▸ **TASK DETAILS**
Return all the entries. Match them word for word.

▸ **DATA TO USE**
────────

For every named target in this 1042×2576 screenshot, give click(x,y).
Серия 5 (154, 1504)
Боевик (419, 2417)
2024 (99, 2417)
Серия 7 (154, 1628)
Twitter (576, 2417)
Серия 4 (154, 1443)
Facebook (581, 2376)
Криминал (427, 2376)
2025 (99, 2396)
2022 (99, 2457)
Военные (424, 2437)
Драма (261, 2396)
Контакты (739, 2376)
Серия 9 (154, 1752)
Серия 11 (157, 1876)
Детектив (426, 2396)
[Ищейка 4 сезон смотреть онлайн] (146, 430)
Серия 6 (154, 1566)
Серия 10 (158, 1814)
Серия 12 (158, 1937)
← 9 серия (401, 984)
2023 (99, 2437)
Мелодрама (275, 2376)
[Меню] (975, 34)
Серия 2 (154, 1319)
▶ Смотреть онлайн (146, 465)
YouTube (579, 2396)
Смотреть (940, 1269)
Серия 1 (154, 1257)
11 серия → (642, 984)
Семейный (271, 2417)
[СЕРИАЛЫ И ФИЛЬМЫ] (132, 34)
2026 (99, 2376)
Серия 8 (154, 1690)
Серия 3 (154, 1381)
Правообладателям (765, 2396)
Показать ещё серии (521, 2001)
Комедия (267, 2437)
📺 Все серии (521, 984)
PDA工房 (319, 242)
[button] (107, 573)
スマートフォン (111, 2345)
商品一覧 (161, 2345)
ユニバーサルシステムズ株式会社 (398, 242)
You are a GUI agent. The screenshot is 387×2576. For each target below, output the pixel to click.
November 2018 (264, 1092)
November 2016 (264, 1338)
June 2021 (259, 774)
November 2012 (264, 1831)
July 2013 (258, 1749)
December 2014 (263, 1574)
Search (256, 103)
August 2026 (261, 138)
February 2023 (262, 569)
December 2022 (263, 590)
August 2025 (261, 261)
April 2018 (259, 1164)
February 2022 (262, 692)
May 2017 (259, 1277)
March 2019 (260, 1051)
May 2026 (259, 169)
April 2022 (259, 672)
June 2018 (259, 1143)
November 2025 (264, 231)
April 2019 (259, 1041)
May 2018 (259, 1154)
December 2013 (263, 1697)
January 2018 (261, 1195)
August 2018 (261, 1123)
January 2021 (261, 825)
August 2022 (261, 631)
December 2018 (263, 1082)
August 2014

────────

▸ **EXERCISE SOLUTION**
For every named target in this 1042×2576 screenshot, give click(x,y).
Серия 5 (154, 1504)
Боевик (419, 2417)
2024 (99, 2417)
Серия 7 (154, 1628)
Twitter (576, 2417)
Серия 4 (154, 1443)
Facebook (581, 2376)
Криминал (427, 2376)
2025 (99, 2396)
2022 (99, 2457)
Военные (424, 2437)
Драма (261, 2396)
Контакты (739, 2376)
Серия 9 (154, 1752)
Серия 11 (157, 1876)
Детектив (426, 2396)
[Ищейка 4 сезон смотреть онлайн] (146, 430)
Серия 6 (154, 1566)
Серия 10 (158, 1814)
Серия 12 (158, 1937)
← 9 серия (401, 984)
2023 (99, 2437)
Мелодрама (275, 2376)
[Меню] (975, 34)
Серия 2 (154, 1319)
▶ Смотреть онлайн (146, 465)
YouTube (579, 2396)
Смотреть (940, 1269)
Серия 1 (154, 1257)
11 серия → (642, 984)
Семейный (271, 2417)
[СЕРИАЛЫ И ФИЛЬМЫ] (132, 34)
2026 (99, 2376)
Серия 8 (154, 1690)
Серия 3 (154, 1381)
Правообладателям (765, 2396)
Показать ещё серии (521, 2001)
Комедия (267, 2437)
📺 Все серии (521, 984)
PDA工房 (319, 242)
[button] (107, 573)
スマートフォン (111, 2345)
商品一覧 (161, 2345)
ユニバーサルシステムズ株式会社 (398, 242)
You are a GUI agent. The screenshot is 387×2576. For each target below, output the pixel to click.
November 2018 (264, 1092)
November 2016 (264, 1338)
June 2021 (259, 774)
November 2012 (264, 1831)
July 2013 (258, 1749)
December 2014 (263, 1574)
Search (256, 103)
August 2026 (261, 138)
February 2023 (262, 569)
December 2022 (263, 590)
August 2025 (261, 261)
April 2018 (259, 1164)
February 2022 (262, 692)
May 2017 (259, 1277)
March 2019 (260, 1051)
May 2026 (259, 169)
April 2022 (259, 672)
June 2018 (259, 1143)
November 2025 (264, 231)
April 2019 (259, 1041)
May 2018 (259, 1154)
December 2013 (263, 1697)
January 2018 (261, 1195)
August 2018 (261, 1123)
January 2021 (261, 825)
August 2022 (261, 631)
December 2018 (263, 1082)
August 2014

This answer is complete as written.